*** Texto para revisar

Desde el siglo XIII, el negro ha sido un color simbólico, que se fabrica en las sustancias de la naturaleza, empezando por las cortezas o raíces del nogal o del castaño que, con el óxido de fierro, fueron oscureciendo la impresión de esas sombras grisáceas sobre las telas. Muy pronto se inicia una búsqueda del negro profundo, mientras que al mismo tiempo se diferenciaban y se apreciaban todas sus declinaciones, que le daban a las telas un sentido distintivo, según el tono de que se tratase. Y sin duda, uno de los ideales del negro profundo era la tinta, elaborada tanto con hollín o carbón de maderas resinosas, como con la savia de algunas plantas como el zumaque o de árboles como el roble (rico en taninos), mezcladas con goma y con sulfuro de hierro. Y la pátina de ese líquido sobre el papel impactó también a todo tipo de telas. En sus tonalidades sobrias, el negro es el color de la ética y de la nobleza, como nos lo recuerda Sicillo Araldo en su tratado del color, publicado en Venecia en 1495: aunque de entrada aparece triste, tiene dignidad y virtud, y es un color tan buscado por los tintoreros como los más preciosos escarlatas.

******
*** Datos extraídos

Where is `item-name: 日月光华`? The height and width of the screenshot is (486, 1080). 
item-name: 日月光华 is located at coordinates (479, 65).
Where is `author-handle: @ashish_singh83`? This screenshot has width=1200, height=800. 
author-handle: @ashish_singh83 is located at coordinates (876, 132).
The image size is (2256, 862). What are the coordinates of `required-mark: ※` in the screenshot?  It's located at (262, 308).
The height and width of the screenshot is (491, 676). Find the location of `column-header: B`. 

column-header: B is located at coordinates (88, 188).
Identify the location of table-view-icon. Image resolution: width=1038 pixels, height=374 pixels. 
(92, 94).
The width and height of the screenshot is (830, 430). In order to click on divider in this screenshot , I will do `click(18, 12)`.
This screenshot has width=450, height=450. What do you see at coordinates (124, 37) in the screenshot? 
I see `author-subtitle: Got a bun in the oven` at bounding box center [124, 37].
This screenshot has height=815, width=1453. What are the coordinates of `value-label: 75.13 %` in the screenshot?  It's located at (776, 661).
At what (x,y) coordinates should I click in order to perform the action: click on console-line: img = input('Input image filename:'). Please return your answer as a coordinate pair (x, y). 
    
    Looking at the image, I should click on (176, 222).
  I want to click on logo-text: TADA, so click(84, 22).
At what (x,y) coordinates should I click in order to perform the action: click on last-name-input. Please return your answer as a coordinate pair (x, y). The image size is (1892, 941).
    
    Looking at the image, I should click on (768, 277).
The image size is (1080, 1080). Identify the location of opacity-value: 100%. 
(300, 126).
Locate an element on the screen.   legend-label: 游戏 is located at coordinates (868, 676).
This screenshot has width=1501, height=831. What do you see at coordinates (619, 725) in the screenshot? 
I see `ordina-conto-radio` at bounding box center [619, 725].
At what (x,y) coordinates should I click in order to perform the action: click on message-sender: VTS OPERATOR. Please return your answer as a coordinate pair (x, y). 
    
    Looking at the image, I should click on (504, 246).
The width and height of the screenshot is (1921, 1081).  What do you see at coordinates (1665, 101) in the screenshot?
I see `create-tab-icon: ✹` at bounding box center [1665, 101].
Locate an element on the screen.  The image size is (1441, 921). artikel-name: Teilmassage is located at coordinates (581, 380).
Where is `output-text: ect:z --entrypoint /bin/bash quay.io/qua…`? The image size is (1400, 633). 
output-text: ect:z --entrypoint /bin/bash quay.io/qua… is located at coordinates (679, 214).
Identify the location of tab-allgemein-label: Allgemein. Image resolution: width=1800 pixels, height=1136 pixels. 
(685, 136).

******

### Acción requerida
¿Puedes continuar el texto sobre la historia del color negro a partir de su última oración? Los datos proceden de una fuente distinta.

### Tu respuesta
Es un color que convoca a todos los otros. De entre las búsquedas que genera, en el epicentro de los Países Bajos, muy pronto yendo más allá del témpera, el negro se mezcló con los aceites de linaza y nogal, que permitían un tono más intenso y más duradero. A partir de la técnica desarrollada por Jan Van Eyck en el siglo XV se precipita el claroscuro que percute en la tela generando tantísimas sombras. Un interlocutor a la potencia de Van Eyck sería Michelangelo Merissi, conocido como Caravaggio, a través del dramatismo con el que David nos ofrece la cabeza de Goliat, surgiendo del negro, en una manifestación de fuerza y victoria, en donde el fulgor del espíritu que ha sido la que ha decapitado la negrura del gigante.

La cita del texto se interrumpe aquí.